C# – What’s the best way to handle updates only when a value has changed

c

I have an application that receives a number of values that need to be applied to various properties of an object (sealed class). Originally I just set the value without checking anything and updated the object, but of course sometimes the new values wouldn't be valid, and other times they would be identical to existing values, so running an update was a waste of system resources, and frankly a rather slow process.

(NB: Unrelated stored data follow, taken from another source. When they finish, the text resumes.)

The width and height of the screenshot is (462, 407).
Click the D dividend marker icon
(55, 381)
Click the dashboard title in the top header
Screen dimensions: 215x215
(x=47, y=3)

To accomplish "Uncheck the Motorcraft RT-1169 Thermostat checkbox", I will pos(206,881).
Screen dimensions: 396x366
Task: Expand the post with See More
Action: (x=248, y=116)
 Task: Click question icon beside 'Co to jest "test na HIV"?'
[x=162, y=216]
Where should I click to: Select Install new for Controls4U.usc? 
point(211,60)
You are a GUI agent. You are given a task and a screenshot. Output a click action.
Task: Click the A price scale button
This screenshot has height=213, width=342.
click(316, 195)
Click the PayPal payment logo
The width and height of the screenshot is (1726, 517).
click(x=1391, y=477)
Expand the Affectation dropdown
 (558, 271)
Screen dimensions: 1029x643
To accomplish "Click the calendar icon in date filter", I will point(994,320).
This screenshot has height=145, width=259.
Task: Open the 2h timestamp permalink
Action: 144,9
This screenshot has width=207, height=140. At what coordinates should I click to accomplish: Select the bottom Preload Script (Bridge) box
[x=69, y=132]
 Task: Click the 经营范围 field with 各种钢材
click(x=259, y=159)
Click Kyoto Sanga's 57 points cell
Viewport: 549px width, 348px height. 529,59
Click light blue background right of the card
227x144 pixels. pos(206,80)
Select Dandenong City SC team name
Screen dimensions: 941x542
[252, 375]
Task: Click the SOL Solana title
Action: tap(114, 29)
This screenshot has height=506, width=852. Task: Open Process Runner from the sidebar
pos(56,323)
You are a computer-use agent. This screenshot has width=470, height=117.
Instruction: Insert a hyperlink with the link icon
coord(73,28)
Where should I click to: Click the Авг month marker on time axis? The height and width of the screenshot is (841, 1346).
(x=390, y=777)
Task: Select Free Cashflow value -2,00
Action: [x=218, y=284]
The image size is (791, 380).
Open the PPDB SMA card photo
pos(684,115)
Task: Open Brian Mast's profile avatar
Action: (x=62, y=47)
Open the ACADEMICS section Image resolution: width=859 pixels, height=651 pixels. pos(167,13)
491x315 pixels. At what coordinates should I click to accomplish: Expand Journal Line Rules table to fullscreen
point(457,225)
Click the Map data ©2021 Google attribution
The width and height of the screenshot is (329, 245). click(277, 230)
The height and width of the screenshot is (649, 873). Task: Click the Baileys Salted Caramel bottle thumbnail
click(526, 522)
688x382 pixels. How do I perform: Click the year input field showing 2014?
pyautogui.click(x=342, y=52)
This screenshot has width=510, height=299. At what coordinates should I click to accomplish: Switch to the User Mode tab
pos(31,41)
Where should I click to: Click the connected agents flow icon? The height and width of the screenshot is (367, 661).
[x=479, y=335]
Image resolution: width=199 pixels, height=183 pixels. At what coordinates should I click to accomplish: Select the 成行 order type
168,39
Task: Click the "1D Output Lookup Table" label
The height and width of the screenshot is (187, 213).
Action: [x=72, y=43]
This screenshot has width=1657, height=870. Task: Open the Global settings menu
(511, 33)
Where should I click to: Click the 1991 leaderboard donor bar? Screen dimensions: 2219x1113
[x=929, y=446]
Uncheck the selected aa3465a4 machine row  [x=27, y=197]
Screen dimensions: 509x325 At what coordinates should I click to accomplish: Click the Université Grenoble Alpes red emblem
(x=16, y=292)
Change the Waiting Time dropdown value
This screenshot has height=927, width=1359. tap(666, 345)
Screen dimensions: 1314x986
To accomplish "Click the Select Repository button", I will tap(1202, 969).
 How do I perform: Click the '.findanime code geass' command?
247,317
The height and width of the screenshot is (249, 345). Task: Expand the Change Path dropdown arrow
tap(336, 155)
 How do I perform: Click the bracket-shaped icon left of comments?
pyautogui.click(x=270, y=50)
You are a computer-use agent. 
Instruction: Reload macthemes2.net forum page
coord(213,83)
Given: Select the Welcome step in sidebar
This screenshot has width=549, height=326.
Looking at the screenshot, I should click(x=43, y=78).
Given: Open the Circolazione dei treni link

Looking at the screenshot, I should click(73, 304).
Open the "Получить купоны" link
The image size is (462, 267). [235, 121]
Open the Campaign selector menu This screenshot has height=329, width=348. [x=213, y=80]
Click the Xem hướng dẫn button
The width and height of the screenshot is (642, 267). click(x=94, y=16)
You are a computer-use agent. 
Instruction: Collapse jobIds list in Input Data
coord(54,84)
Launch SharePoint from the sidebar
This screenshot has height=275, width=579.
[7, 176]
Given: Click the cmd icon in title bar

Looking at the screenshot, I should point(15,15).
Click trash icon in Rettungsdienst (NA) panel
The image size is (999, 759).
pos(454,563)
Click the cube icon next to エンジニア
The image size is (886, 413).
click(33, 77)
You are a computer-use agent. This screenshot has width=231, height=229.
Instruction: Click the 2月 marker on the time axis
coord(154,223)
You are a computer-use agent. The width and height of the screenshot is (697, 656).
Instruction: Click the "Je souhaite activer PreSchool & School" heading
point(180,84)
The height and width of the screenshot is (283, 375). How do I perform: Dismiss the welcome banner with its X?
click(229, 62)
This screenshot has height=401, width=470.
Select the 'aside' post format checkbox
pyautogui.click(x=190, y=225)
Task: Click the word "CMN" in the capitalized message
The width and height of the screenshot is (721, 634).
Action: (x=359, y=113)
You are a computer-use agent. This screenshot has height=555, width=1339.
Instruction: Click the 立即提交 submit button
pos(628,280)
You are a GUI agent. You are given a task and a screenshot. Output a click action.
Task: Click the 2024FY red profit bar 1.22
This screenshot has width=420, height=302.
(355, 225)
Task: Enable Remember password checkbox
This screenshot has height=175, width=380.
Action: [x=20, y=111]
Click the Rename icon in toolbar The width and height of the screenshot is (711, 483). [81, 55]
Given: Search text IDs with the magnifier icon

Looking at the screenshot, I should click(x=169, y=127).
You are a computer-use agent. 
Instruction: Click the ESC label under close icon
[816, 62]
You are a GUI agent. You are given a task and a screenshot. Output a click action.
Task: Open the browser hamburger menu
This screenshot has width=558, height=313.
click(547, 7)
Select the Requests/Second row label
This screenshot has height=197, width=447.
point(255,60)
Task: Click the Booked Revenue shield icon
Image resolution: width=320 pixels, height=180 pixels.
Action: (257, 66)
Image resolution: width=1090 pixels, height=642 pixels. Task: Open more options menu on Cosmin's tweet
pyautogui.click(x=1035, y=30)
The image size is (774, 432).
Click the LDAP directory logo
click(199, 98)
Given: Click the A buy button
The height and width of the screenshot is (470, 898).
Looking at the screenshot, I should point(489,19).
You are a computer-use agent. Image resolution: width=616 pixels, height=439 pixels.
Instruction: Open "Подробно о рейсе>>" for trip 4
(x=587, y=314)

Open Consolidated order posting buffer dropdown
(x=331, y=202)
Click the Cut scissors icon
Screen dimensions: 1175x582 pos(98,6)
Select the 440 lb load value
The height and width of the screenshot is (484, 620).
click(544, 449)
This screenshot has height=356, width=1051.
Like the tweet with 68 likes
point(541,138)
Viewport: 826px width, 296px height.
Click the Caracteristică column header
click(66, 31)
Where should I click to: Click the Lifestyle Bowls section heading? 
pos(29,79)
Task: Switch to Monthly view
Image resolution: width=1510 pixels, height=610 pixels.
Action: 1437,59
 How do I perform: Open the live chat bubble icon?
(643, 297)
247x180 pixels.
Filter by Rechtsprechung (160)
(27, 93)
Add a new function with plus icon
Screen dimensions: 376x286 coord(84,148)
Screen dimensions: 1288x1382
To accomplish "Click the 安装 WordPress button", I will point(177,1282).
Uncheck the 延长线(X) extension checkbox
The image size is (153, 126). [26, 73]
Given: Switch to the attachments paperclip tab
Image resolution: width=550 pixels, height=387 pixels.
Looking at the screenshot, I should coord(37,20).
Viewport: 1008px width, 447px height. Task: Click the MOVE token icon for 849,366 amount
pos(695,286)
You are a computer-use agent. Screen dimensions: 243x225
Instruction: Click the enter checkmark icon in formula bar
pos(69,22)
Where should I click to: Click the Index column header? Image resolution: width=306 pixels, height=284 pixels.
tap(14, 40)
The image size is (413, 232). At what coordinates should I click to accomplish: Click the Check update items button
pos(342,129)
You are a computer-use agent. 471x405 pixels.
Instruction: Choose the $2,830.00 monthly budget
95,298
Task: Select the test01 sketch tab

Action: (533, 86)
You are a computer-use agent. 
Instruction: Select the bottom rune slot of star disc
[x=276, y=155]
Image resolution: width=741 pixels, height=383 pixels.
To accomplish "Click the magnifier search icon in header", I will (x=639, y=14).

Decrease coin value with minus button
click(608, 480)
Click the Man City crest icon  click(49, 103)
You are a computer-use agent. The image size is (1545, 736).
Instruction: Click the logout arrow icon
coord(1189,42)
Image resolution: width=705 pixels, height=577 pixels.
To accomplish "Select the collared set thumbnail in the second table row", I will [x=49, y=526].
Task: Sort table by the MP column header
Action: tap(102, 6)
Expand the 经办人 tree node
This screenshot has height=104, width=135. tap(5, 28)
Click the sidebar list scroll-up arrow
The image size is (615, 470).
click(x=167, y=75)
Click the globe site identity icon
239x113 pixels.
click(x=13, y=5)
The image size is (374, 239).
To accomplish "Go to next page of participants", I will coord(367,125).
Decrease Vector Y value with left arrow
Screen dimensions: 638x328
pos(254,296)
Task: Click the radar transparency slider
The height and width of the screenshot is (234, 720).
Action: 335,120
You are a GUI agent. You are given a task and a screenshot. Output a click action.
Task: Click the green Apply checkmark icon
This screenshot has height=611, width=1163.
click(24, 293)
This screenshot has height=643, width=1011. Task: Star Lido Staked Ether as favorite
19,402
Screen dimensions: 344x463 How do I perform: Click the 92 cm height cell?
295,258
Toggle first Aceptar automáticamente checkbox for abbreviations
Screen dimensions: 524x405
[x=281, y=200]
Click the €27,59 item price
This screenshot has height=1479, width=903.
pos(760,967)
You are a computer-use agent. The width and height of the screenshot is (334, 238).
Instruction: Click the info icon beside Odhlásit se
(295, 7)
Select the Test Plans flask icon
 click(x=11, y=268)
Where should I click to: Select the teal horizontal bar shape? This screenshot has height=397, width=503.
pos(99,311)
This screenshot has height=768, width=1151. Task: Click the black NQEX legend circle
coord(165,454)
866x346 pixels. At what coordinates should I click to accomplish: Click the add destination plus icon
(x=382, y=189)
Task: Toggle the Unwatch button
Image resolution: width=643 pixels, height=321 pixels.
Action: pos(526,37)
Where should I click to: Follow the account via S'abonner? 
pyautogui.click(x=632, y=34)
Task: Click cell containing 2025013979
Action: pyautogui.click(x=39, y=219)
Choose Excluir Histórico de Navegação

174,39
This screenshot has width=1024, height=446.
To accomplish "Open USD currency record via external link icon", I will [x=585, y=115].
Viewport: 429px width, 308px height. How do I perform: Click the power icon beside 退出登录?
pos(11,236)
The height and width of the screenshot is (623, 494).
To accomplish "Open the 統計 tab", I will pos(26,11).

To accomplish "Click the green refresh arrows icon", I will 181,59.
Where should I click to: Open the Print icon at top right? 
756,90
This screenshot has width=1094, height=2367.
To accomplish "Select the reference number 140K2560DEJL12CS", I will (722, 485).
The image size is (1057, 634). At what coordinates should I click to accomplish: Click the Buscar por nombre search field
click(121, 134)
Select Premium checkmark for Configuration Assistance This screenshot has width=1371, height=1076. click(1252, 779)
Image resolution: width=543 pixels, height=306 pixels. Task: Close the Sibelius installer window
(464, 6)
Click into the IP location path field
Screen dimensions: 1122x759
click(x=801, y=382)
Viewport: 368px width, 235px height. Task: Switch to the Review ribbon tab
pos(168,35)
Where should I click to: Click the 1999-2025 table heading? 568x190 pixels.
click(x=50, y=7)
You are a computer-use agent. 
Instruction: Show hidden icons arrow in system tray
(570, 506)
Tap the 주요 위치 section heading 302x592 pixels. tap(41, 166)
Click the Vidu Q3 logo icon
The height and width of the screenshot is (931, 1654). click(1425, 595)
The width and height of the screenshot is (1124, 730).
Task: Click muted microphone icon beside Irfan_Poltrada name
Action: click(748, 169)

To get around this, I've created a private bool that is set to true if/when a new value is applied, which is determined with a method that checks if the value is different (and valid):

private bool updated = false;
private bool updateValue(string property, string value, bool allowNulls = false)
{
    if ((allowNulls || !string.IsNullOrEmpty(value)) && !property.Equals(value)) { updated = true;  return true; }
    return false;
}

Then, whenever I need to set the value of a property to something new, I have a single If Statement:

if (updateValue(obj.property, newValue))
{ obj.property = newValue; }

And then of course, when all properties have been assigned their new values:

if (updated)
{ obj.commitChanges(); }

So, 1) Is there a better way of doing this, and 2) is there a more concise way to run my If statement? Single-line If clauses like this annoy me; it seems like I should be able to say "Set A to B when C".

Best Answer

No.

No.

All the no!

Firstly, don't make your callers do all that work! When I want to set a value, I just want to set it! And you're working in a language that makes it easy to write setters and getters. Use them.

Here's what your callers should write:

obj.propA = valueA;
obj.propB = valueB;

And come time to persist obj, if you're doing something active record style, it's just this:

obj.Save();

Your setters need to throw exceptions if you supply a bad value.

Secondly, don't make your callers care what Save() or commit() does or doesn't do. The persistence method itself needs to check dirty flags or compare hashes or serializations to determine whether it actually does work.

Any really, whatever strategy you choose is probably totally fine. Really! Compare the lines of code, performance implications, and semantic "feeling" of each, and pick the one that feels right.

Heck, what's "right" might even vary between classes or projects.

Either way, don't make your callers care about it.